Exercise set -
#1 Please summarize the peer review excerpt in two sentences.
#2 Extend the peer review excerpt by writing what comes after its final sentence.

Page -
━━━━━━━━━━━━━━━━

7.   The details of electrochemical part should be clear in the experimental part of the submitted manuscript.

 

Thank you for your feedback regarding the clarity of the electrochemical part in the experimental section of our manuscript. We appreciate your focus on the transparency of our methodology. In response to your comment, we took steps to enhance the clarity of the electrochemical part in the experimental section. We recognized the importance of providing a detailed and clear description of our experimental procedures to ensure that other researchers could replicate our work accurately.

Reviewer 3 Report

The research topic is relevant, the data obtained look interesting. However, the manuscript contains a number of fundamental errors. A major revision is needed before this manuscript being accepted for publication. 

The main drawbacks are listed below.

1)    Figure 2b shows the calculated HOMO and LUMO orbital configurations. However, the text does not provide a detailed description of the structure of these orbitals and how they relate to the catalytic activity of the complex. I recommend to remove the pictures to the SI.

2)    Figure 3a shows the XPS survey spectrum, which does not provide any useful information. Moreover, the figure contains strange inscriptions like “Ni2p3” and “Ni2p4”, the meaning of which is not clear. I recommend to remove the picture to the SI as well.

━━━━━━━━━━━━━━━━

Material provided -

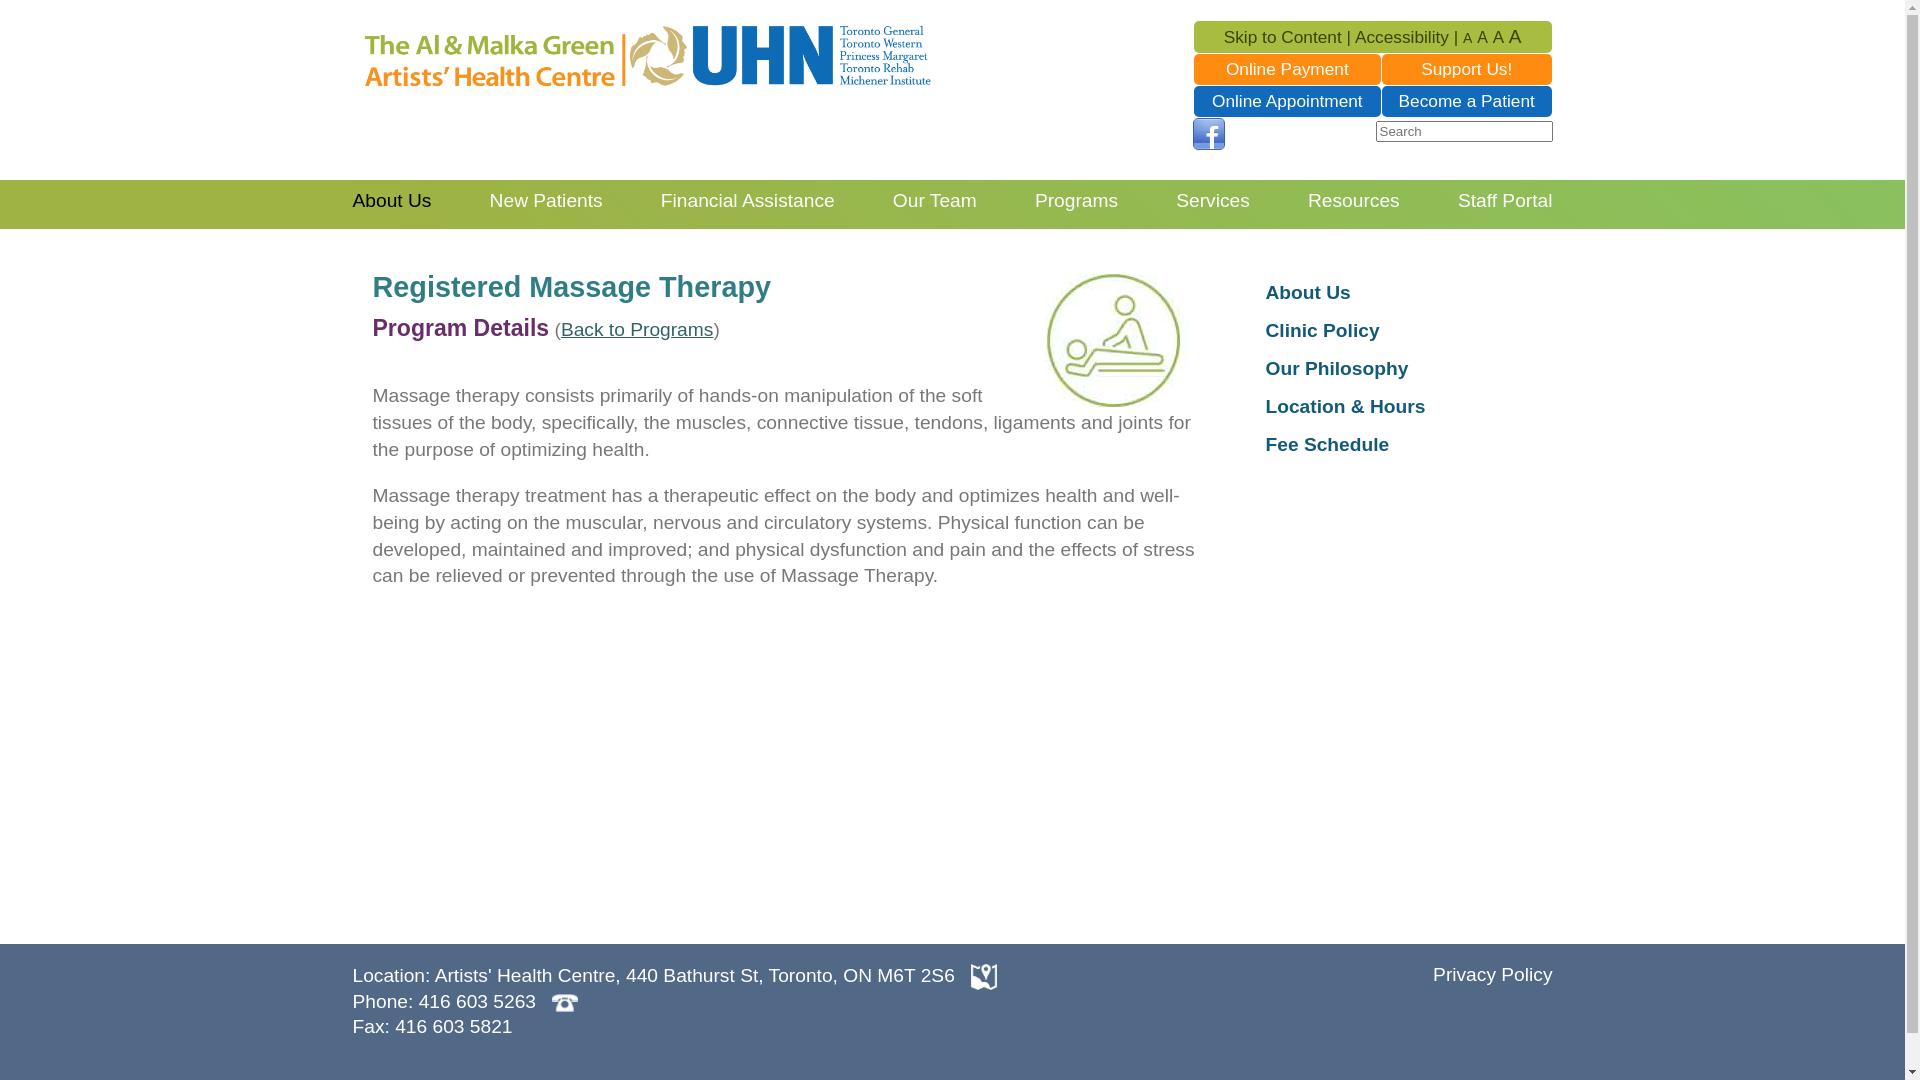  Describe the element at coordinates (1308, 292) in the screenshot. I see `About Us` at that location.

━━━━━━━━━━━━━━━━

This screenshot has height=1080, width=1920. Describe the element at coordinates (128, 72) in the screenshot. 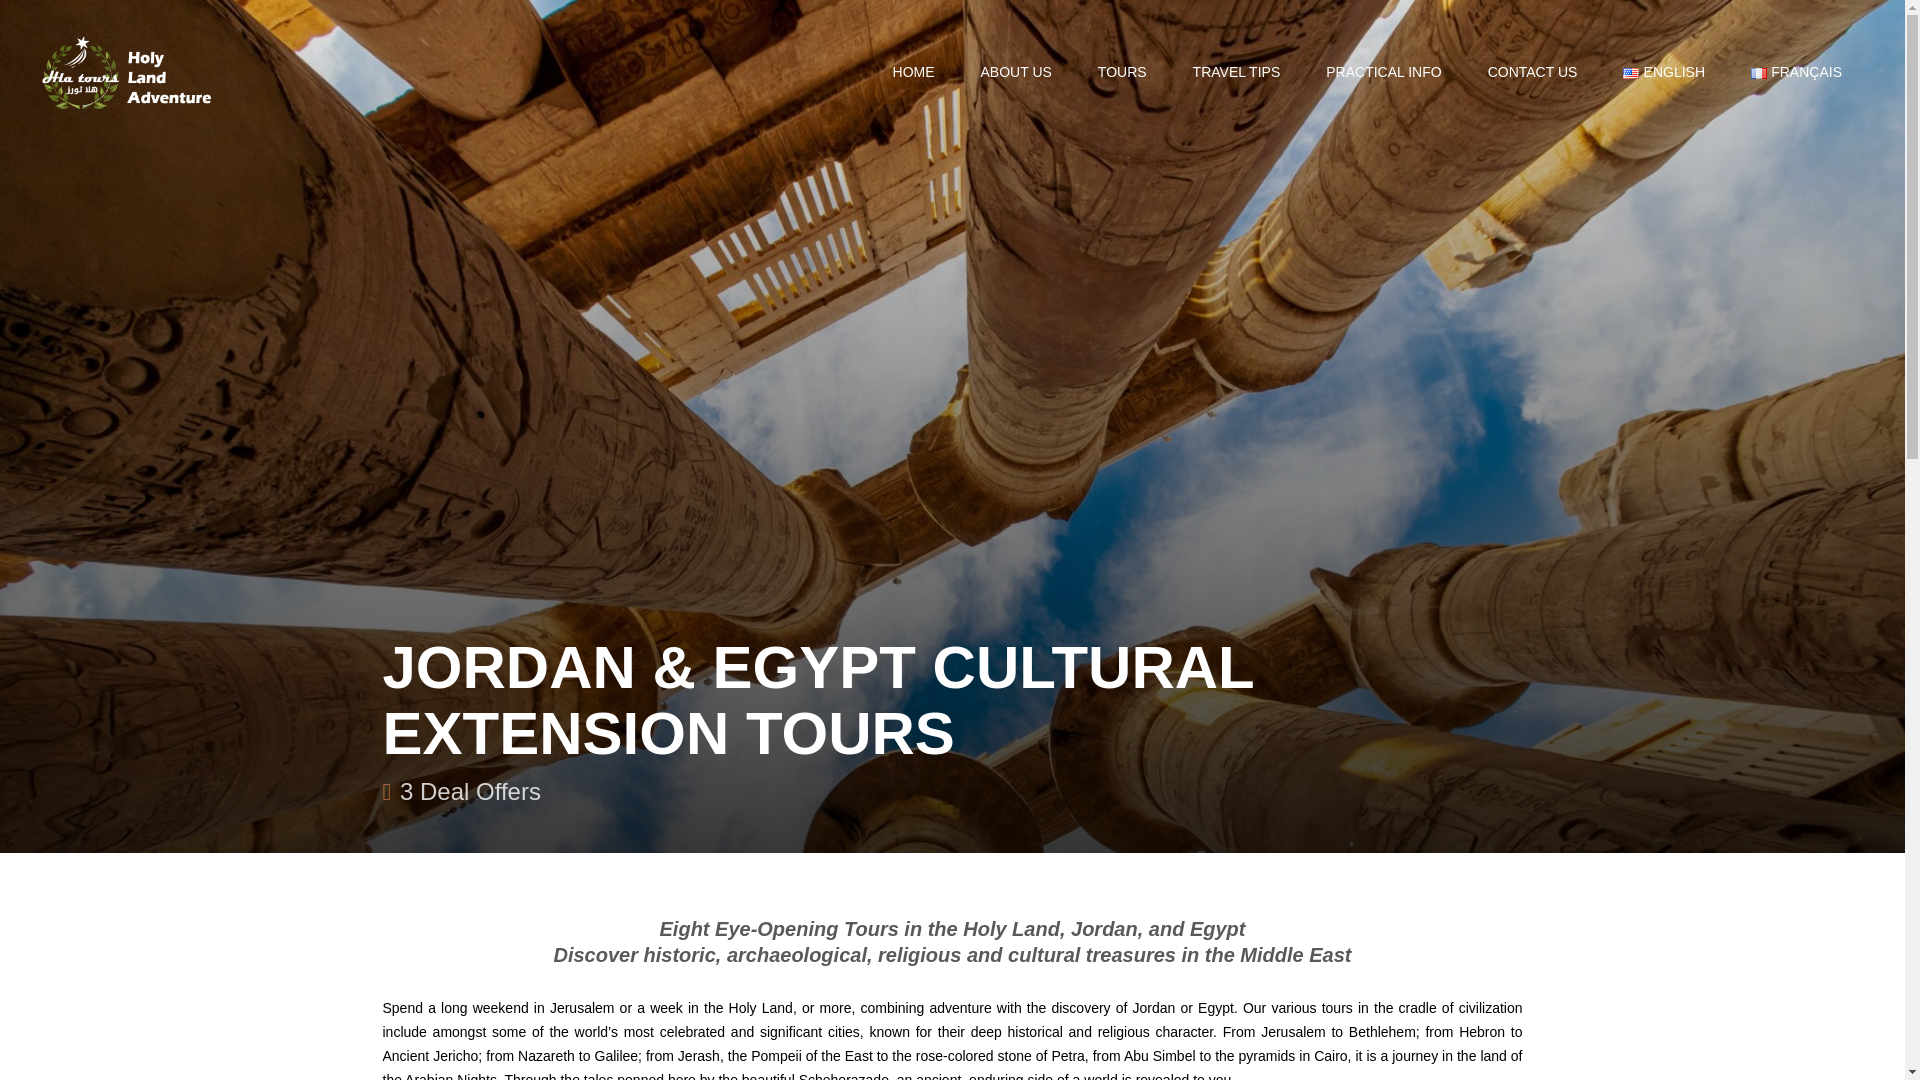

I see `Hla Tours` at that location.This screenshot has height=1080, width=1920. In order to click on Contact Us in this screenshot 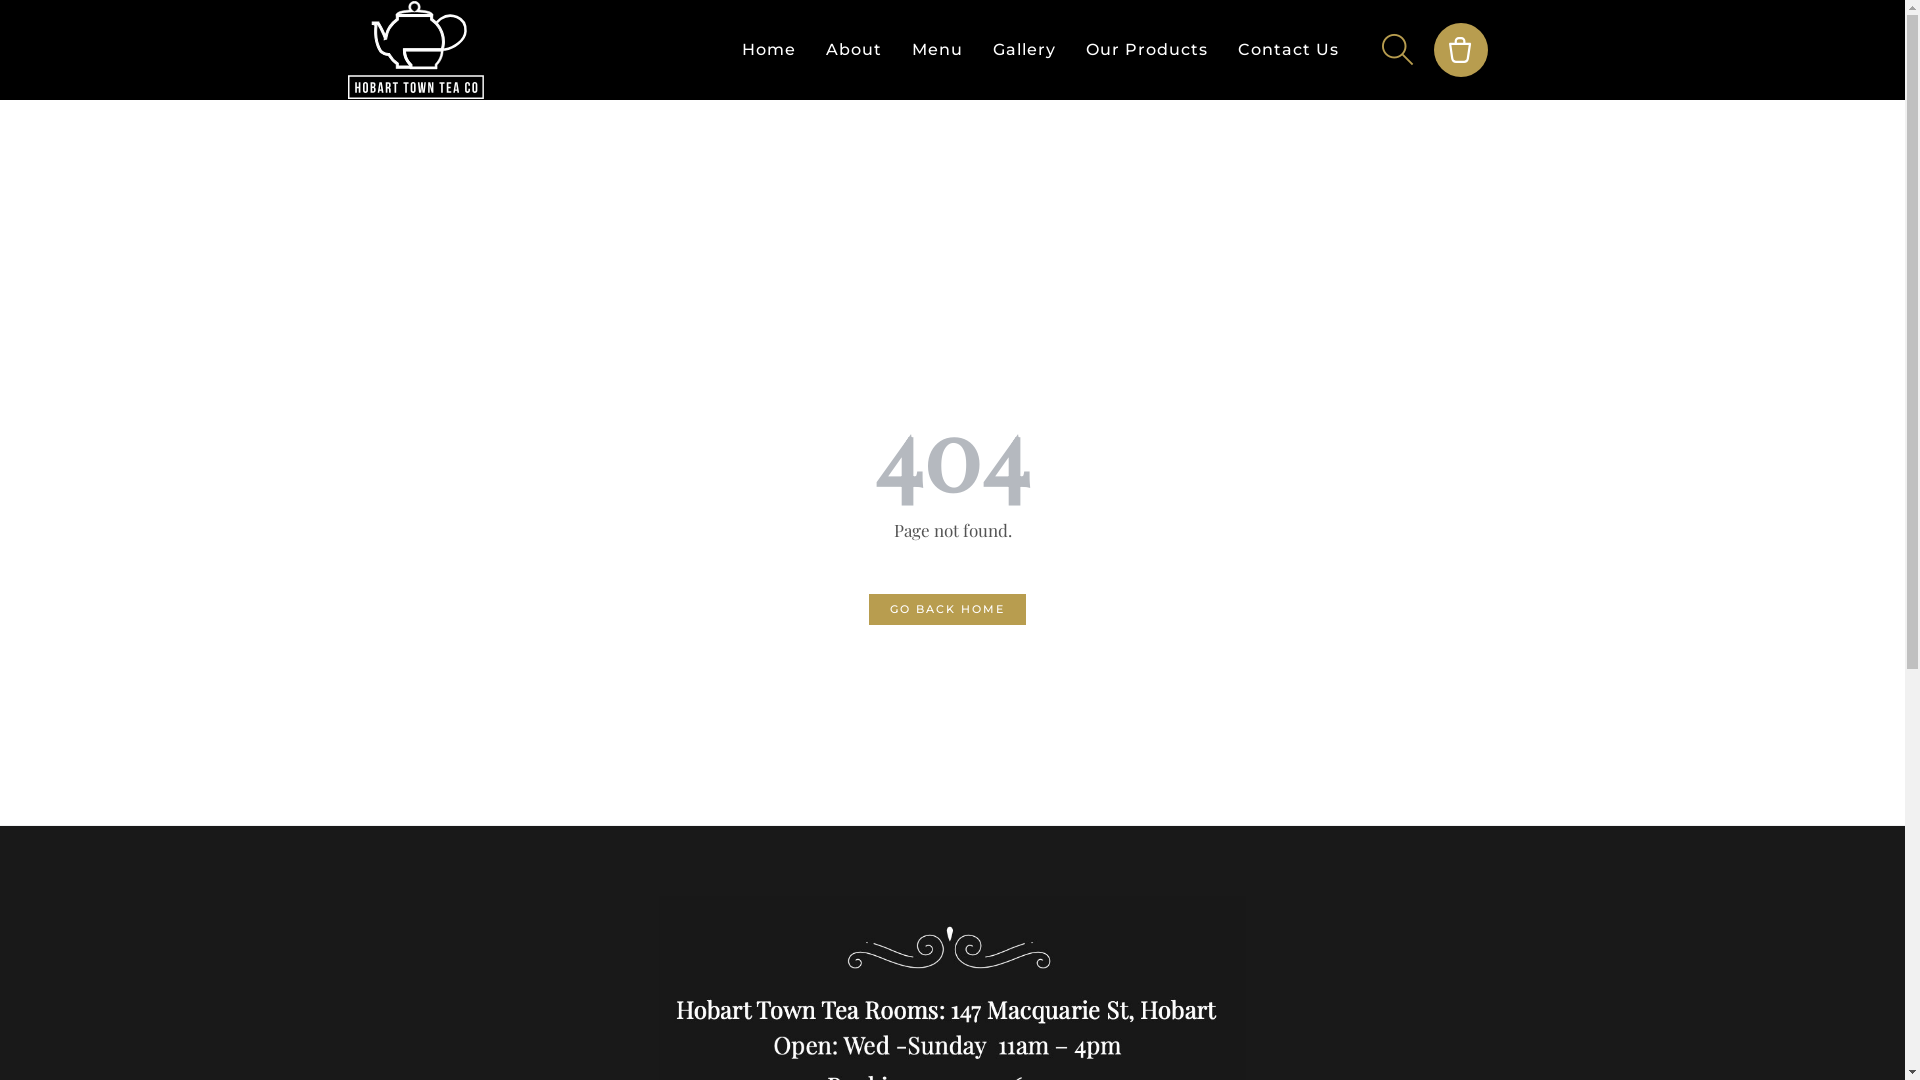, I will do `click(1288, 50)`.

━━━━━━━━━━━━━━━━

Answers in order -
#1 The authors respond to a comment that the electrochemical details in the experimental part should be clear, saying they worked to make that section clearer so other researchers could replicate their work. Reviewer 3 then calls the topic relevant and the data interesting but finds fundamental errors that require major revision, recommending that the HOMO and LUMO orbital figure and the XPS survey spectrum, which provides no useful information, be moved to the SI.

#2
3)    The description of the XPS data is very poorly written and cannot be published in its presented form. The authors do not understand the basics of the XPS method. I recommend hiring an expert in the field of XPS to write the article. For example, the authors write “the narrow scans of Ni2p1/2 and Ni2p3/2 in the 850 eV to 875 eV range”. This is a mistake. The Ni2p3/2 binding energy is always less than the Ni2p3/2 binding energy. The next sentence is also wrong. The authors write “the 856 eV peak can be assigned as NiIII to one of the nuclear nickel centers while the 874 eV peak can be assigned as NiII to the other accompanying nickel center”. In fact, the Ni2p spectrum is a Ni2p3/2 - Ni2p1/2 spin-orbital doublet and both of these peaks can be attributed to nickel in the Ni2+ state. Designations NiII and NiIII are incorrect; Ni2+ and Ni3+ must be used. Scheme I, Fig. 2 and the text should be corrected. The curve fit analysis of the Ni2p spectrum is uncorrected. The spectrum cannot be approximated by 7 peaks because the Ni2p spectrum must be approximated by several doublets, i.e. contain an even number of peaks.

4)    XPS data are very important for proving the structure of the synthesized complex, therefore all statements about the correlation of peaks must be confirmed by literature references.

Ыome terms are incorrect. The authors should check the text carefully. For example, "bond energy" should be replaced by "the binding energy".

Author Response

Referee 3:

 

1. Figure 2b shows the calculated HOMO and LUMO orbital configurations. However, the text does not provide a detailed description of the structure of these orbitals and how they relate to the catalytic activity of the complex. I recommend to remove the pictures to the SI.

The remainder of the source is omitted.